* [Task directions] Set out exactly, line by line, the stretch of data below that begins at the line containing "Task: Click the Control" and ends at the line containing "Given: Open the gear", with both ends kept.

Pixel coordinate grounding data
* * * *
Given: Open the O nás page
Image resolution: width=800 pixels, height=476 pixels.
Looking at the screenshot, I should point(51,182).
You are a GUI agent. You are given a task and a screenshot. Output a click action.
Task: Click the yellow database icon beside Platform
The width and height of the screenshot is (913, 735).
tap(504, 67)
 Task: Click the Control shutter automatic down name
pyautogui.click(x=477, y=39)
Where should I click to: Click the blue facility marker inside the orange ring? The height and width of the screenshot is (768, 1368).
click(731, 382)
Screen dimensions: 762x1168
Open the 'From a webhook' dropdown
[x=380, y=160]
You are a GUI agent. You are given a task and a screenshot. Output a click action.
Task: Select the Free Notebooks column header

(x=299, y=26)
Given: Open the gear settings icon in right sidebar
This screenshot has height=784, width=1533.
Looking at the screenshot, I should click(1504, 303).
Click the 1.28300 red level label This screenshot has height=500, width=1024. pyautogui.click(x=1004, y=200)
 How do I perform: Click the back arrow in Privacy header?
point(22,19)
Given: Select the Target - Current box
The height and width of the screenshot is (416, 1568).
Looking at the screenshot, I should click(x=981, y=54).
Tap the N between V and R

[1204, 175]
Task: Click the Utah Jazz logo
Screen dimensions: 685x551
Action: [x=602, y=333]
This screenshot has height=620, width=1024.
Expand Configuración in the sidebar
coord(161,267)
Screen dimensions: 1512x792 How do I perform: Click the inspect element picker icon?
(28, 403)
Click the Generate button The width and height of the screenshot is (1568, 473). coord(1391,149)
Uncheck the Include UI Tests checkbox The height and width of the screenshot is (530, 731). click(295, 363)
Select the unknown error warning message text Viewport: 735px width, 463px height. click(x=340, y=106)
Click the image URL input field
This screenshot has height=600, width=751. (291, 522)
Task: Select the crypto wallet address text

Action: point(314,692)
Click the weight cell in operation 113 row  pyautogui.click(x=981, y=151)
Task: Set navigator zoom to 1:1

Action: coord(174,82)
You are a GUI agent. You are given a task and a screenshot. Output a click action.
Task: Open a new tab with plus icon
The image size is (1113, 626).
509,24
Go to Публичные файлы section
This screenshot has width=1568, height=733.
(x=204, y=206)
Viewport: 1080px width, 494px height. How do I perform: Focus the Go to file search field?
* * * *
* [Task answer]
 Task: Click the Control shutter automatic down name
pyautogui.click(x=477, y=39)
Where should I click to: Click the blue facility marker inside the orange ring? The height and width of the screenshot is (768, 1368).
click(731, 382)
Screen dimensions: 762x1168
Open the 'From a webhook' dropdown
[x=380, y=160]
You are a GUI agent. You are given a task and a screenshot. Output a click action.
Task: Select the Free Notebooks column header

(x=299, y=26)
Given: Open the gear settings icon in right sidebar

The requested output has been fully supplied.